Hello there zombies, it really hasn’t been long, has it? You’re always clawing and gnawing and moaning and swarming, and just when I think I’m safe from your mindless lurching and throaty moans you go and turn up as DLC several months later. Good job I can always count on dispatching you with a careless spray of bullets, or the idle swipe of a chainsaw.
ZombiU doesn’t give me a crate full of ammo though, and while I’m flicking through my inventory I can see your leathery face creeping closer and closer. What is this I feel? My, I think it might be fright, urgency…actual horror. Desperately I switch to my last weapon, but there are more of you than there are bullets in the barrel. I’m starting to realize why you zombies can scare me in the first place. You put me under pressure. You force me to my wits ends to stay ahead. Living is no longer a given, but a game that’s all too easy to lose.
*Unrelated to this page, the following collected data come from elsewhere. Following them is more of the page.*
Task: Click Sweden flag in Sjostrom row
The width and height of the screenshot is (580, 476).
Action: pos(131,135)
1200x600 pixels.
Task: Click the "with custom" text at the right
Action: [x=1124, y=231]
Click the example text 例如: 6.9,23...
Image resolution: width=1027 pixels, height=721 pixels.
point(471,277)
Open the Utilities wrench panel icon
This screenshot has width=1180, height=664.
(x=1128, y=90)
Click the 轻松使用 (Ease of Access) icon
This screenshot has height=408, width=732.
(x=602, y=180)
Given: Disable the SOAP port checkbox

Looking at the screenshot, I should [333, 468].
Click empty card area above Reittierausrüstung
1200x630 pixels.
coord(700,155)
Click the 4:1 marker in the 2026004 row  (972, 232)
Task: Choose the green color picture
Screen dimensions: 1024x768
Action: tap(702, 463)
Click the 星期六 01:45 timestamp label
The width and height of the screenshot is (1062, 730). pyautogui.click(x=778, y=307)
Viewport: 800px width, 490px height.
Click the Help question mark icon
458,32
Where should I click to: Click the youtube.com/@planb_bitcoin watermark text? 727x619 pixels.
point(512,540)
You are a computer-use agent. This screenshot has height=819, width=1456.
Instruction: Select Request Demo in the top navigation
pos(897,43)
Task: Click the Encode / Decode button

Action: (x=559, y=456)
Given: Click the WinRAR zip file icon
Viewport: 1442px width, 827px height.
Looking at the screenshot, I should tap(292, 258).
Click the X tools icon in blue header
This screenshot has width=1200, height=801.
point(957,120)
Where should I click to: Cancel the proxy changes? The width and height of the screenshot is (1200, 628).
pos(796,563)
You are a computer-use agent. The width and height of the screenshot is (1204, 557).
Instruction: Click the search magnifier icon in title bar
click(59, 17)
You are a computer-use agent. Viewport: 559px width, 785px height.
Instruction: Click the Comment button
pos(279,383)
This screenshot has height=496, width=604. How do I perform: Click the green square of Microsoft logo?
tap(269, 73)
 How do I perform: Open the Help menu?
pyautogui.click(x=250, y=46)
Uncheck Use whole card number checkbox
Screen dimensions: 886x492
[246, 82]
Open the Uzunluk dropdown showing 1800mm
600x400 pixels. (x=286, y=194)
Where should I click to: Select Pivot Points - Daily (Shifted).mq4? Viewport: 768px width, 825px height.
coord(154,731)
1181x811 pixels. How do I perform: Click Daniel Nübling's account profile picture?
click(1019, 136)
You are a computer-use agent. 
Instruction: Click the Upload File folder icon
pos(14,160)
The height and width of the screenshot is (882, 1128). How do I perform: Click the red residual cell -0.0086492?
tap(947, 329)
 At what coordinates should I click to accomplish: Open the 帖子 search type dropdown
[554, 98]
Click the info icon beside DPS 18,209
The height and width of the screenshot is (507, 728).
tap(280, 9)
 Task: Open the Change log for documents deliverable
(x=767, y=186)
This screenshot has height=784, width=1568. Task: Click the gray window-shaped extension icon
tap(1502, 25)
Zombie games have all seemed to miss this point as of late. Zombies aren’t there for fodder; they’re there to push us into desperate situations. Telltale’s phenomenal The Walking Dead episodes task players with dealing with the end of the world by negotiating the relationships of your fellow survivors, while ZombiU moves the emphasis on environmental traversal, exploration, and survival instead. Think of this as Nintendo’s bid to make the Wii U seem as credible as possible towards core audience, and it looks like it could work. With a laser-like focus on realism and survival, and liberal use of the consoles dual-screens, ZombiU is shaping up to be the game that proves the Wii U.
ZombiU attempts to use the second screen to complement and enhance a kind of game that could have been done elsewhere. Crouched in a corner I rifle through my inventory, which is shown to me on the gamepad. All the while I find my eyes darting from my inventory to the screen. Enemies could appear at any time, and I don’t have the health to take another hit. There’s not enough ammo around either. Two more pistol bullets and I’ll need to fall back on my cricket bat. Suddenly I realise that I’m stressed, and suddenly I realise that ZombiU has begun to work. Pause menus, inherently immersion breaking, are gone leaving real-time scenarios where danger is a constant threat. It’s horrific. It’s what I want from a zombie game.
ZombiU makes plenty more use of the GamePad. I can hold up the pad to the TV and use it to scan for points of interest around me, or even as a scope for my ranged weapons. Having two screens to pay attention to felt like a powerful simulation, and despite the bustle and noise of the show floor around me, there were moments of tension that came from the interplay of the two screens in a way that feels unique to the Wii U.
While ZombiU looks to be a great demonstration of the Wii U as a console, it’s also shaping up to be a successful game on its own merits. Part of this is an apparent understanding of horror, something recent games could do with relearning. While many games are happy to stuff your pockets with weapons, ZombiU displays a respect of one of the oldest tenants of survival horror: make every shot count. If horror can only flourish when we feel vulnerable, then expect ZombiU to deliver scares in spades. When my character wades through water in a dark basement, I’m vulnerable, with my bag held over my head to keep my items safe. If a zombie rears its head while I’m in such a situation, then there’s no fighting back. It makes perfect sense, and yet this game, a humble launch title for Nintendo’s bizarre new console, is one of the few to pay such reverence to realism.
Rooting itself further still as a persistent, realistic world is ZombiU’s system of respawning. When one survivor runs out of ammo and inevitably succumbs to the shambling dead, I restart the segment as a new survivor, complete with a new name, age, and occupation. The zombies I had defeated before are dead, but my bag is empty. To get my items back I need to make my way back to the place of my death, and fight the zombified version of the person that, up until a few minutes ago, had been me. It’s a sadistic way of going about item retrieval, especially if I end up getting attached to any one survivor. Once defeated, my ex-avatar can be looted for my old items.
‘Dark Souls but with guns’ isn’t too wild a comparison to make, one which I can only hope ZombiU lives up to.
Not just another first-person zombie game, I’m intrigued about ZombiU simply because it’s playing to the strengths of the Wii U and harnessing its features in ways that complement the horror experience. If the zombie apocalypse ever should come true, I’d expect it to feel like ZombiU. If it doesn’t (and let’s go with that, shall we?) then get your fix when ZombiU and the Wii U both launch in North America on November 18 and Europe on November 30.